WORK ORDER ▸ Pick every line with "agent" from the material below.

DATA UNDER STUDY ▸
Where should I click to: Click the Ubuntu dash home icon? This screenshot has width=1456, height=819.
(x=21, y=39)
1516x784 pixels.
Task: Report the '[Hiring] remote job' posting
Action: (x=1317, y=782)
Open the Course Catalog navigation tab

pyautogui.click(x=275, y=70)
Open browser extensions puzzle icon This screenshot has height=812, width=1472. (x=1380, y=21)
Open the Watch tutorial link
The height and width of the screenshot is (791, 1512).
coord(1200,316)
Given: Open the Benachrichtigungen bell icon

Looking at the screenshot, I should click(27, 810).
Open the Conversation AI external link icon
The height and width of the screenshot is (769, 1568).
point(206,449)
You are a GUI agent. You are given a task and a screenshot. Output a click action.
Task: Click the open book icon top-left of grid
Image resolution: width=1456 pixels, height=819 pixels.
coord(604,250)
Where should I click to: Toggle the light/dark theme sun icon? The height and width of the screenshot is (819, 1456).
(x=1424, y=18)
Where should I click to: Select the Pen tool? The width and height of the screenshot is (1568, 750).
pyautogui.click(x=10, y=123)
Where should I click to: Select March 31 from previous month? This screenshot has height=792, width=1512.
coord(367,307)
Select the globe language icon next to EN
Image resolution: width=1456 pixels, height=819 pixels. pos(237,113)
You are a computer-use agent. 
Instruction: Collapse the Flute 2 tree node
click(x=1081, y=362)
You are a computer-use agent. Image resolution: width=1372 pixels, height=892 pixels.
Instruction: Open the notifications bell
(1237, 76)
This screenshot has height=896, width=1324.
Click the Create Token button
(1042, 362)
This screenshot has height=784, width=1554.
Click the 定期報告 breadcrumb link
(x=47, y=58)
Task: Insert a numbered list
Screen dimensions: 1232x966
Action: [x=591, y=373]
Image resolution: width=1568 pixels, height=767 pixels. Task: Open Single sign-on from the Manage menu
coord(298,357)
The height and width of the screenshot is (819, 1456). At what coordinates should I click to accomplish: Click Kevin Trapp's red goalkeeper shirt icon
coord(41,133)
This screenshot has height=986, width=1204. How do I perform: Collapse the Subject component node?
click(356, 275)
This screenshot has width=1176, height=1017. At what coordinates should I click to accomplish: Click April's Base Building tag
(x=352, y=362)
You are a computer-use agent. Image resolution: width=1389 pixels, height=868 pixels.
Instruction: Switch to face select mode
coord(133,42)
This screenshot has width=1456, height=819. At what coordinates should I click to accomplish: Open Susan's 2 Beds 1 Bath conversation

ANSWER FOR THIS EXERCISE ▸
You are a GUI agent. You are given a task and a screenshot. Output a click action.
You are a computer-use agent. 
You are a computer-use agent. Image resolution: width=1372 pixels, height=892 pixels.
You are a computer-use agent. Image resolution: width=1389 pixels, height=868 pixels.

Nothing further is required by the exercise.